A tigon is the offspring of a male tiger and a female lion (lioness). This beautiful hybrid has many of the characteristics of both parents. Often it has a striped appearance on a tawny colored background, much like it's mother. Unlike it's related cousins the liger (cross between a male lion and a female tiger) this hybrid is often smaller then it's parents, but can reach the size of it's smallest parent. Many of their individual characteristics depend on what type of subspecies it's parents belong to.
This type of hybrid breeding between large cats has been doing on since at least the mid 1800's. In many cases these animals were sought after because of their great attraction to the public. Currently the tigon is more rare then the liger, this is believed to be because of the ligers size (being the largest cat in the world) appealing more to those who are willing and able to experiment with these animals.
The Tigon is known to be a calm animal who often displays the best personality characteristics of it's parents. They usually like water and are gentle beasts. Though many people who work with them tell of confusion on the part of the animal. It is as if the two parts of the animal battle for which will be the resulting behavior (a trait seen with other hybrids such as wolf dogs). This can be hard for the animal, and the trainer alike.
Many of these hybrids were created on accident. It was not believed that they could produce offspring, and often tigers and lionesses were housed together. This brought about accidental breeding and production of tigons. This doesn't occur as often as ligers because tigers are often confused by lionesses mating rituals, however it still does occur.

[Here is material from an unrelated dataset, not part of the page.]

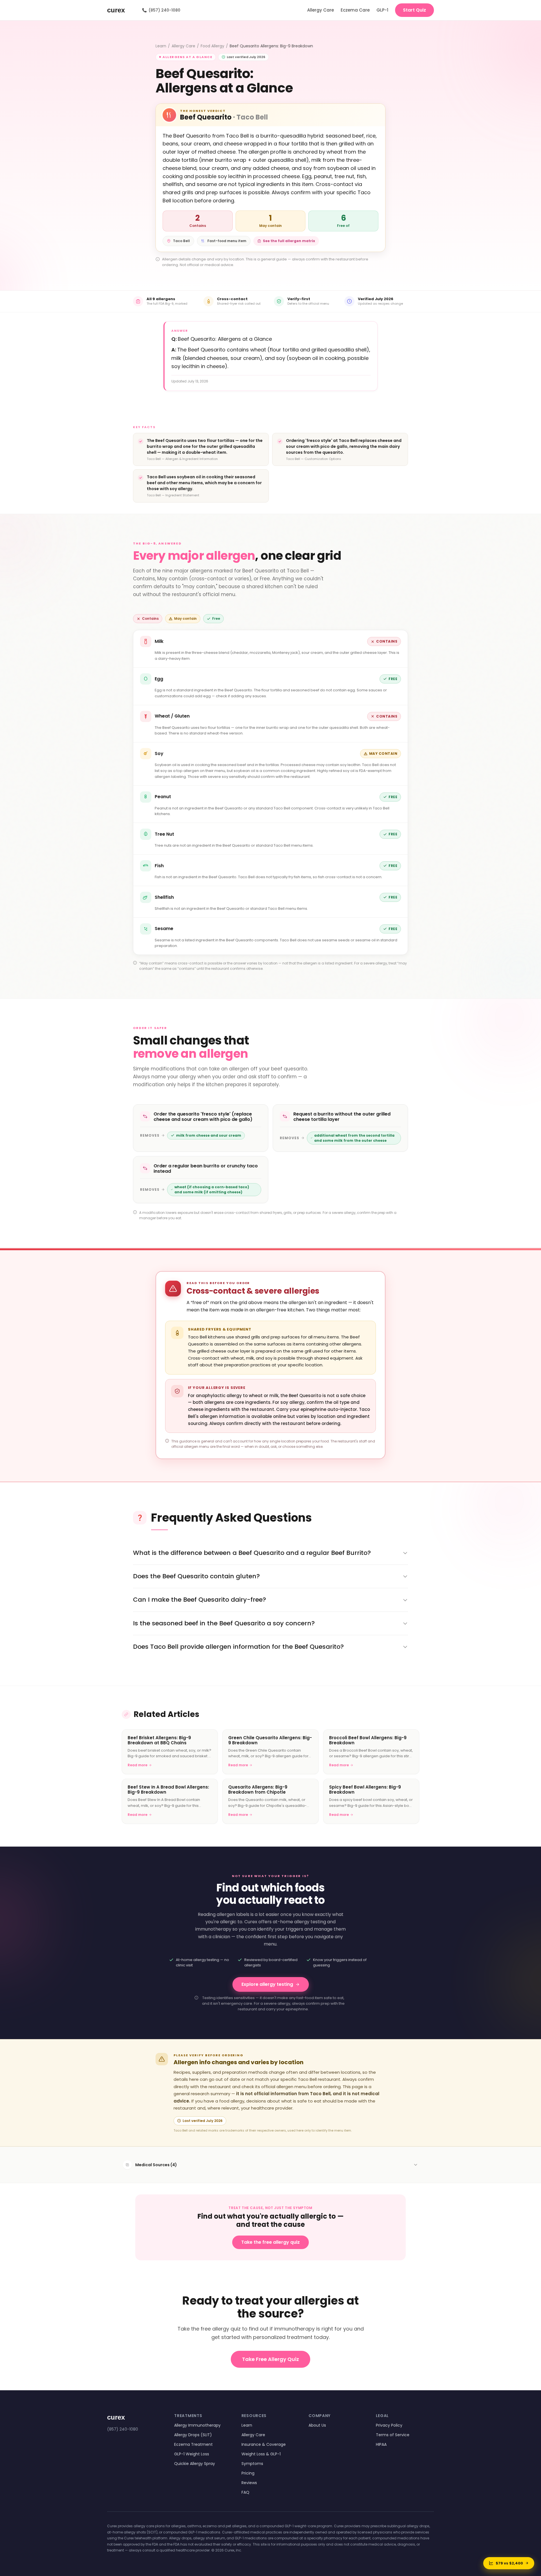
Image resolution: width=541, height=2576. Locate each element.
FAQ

Additionally, li-tigons (lions mating with female tigons) and ti-tigons (tigers mating with female tigons) have happened on accident in a number of cases. This is due to the myth that tigons were infertile. Male tigons are infertile (though it is believed that this wouldn't be true in all cases, such as the rare case of mules breeding and producing offspring). At the same time most female tigons are not infertile and can easily breed with lions and/or tigers producing li-tigons or ti-tigons. Each of these hybrid cats primarily display the characteristics of their fathers (being 75% of that type of cat).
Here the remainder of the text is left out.